## GIVEN INSTRUCTION:
Could you reproduce, word for word, the lines of the records that begin with the one containing "Viewport: 1200px width, 681px" and end with the one containing "(x=415, y=470)", including both of those lines?

## INFORMATION SHOWN:
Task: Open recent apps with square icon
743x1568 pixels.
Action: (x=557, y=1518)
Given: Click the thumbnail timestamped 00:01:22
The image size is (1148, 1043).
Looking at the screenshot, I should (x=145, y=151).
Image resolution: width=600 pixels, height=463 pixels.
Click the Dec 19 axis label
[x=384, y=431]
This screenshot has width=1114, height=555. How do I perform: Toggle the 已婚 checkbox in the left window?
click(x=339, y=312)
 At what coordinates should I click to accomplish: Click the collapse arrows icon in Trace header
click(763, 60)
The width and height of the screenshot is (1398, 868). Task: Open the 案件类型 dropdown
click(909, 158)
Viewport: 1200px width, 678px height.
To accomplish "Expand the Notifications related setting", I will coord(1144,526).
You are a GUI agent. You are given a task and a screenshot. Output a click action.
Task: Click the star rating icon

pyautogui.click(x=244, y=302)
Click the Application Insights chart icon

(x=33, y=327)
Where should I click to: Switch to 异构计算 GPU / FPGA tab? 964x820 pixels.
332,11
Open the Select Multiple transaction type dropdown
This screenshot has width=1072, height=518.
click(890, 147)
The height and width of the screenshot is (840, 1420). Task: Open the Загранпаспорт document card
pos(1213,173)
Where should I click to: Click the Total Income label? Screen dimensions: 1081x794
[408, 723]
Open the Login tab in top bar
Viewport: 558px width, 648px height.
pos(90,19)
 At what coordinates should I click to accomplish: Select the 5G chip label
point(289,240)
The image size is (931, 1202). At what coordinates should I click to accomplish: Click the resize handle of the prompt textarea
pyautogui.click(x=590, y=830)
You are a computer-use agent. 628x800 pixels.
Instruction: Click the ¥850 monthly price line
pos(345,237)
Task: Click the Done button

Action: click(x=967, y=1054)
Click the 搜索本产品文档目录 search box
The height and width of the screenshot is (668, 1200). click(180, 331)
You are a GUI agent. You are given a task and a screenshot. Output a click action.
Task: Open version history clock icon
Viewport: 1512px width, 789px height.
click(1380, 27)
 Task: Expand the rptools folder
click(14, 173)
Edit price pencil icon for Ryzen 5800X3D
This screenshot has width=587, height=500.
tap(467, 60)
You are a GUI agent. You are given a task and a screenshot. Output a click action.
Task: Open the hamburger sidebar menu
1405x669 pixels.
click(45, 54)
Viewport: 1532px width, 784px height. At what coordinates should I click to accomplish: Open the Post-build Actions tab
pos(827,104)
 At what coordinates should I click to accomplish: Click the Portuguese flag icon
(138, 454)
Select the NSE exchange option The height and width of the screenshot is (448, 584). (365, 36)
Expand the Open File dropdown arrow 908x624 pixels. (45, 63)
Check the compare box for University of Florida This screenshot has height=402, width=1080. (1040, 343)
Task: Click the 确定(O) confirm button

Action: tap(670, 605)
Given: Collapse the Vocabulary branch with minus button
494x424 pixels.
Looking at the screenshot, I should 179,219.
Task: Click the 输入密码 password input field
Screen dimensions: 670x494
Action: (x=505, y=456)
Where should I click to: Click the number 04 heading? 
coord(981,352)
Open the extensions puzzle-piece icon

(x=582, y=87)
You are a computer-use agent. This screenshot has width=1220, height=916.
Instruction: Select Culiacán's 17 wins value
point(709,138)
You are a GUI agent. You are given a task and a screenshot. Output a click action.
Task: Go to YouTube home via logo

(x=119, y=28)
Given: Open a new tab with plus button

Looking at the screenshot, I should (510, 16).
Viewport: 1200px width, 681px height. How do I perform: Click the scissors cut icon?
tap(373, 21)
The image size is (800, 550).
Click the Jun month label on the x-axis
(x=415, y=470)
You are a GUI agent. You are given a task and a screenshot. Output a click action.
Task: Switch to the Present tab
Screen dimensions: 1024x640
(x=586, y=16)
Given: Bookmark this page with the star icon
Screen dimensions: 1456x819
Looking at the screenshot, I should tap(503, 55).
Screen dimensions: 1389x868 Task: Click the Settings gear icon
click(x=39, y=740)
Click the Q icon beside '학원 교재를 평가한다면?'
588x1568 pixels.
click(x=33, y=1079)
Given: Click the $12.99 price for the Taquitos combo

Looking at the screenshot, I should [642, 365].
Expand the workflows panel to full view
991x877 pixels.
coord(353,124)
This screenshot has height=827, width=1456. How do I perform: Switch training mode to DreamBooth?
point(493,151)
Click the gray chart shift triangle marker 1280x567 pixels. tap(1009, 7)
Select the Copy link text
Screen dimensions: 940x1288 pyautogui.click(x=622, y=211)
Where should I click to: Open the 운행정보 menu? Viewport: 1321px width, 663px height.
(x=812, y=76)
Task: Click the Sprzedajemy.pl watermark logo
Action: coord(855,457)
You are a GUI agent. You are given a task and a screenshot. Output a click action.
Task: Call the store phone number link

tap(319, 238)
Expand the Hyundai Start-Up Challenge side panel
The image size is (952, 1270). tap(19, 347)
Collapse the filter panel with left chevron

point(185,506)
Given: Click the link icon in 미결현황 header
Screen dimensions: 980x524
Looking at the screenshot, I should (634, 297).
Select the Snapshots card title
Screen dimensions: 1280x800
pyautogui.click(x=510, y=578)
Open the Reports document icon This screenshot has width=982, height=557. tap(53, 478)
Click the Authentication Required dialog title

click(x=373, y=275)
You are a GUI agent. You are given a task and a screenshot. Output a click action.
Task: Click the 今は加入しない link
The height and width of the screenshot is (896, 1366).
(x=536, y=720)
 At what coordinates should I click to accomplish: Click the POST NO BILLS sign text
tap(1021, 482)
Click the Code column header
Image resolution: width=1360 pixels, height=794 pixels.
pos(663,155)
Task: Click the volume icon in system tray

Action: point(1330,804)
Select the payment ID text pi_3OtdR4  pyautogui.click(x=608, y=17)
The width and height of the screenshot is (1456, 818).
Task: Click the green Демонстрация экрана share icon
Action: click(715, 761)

## ANSWER BELOW:
Viewport: 1200px width, 681px height. How do I perform: Click the scissors cut icon?
tap(373, 21)
The image size is (800, 550).
Click the Jun month label on the x-axis
(x=415, y=470)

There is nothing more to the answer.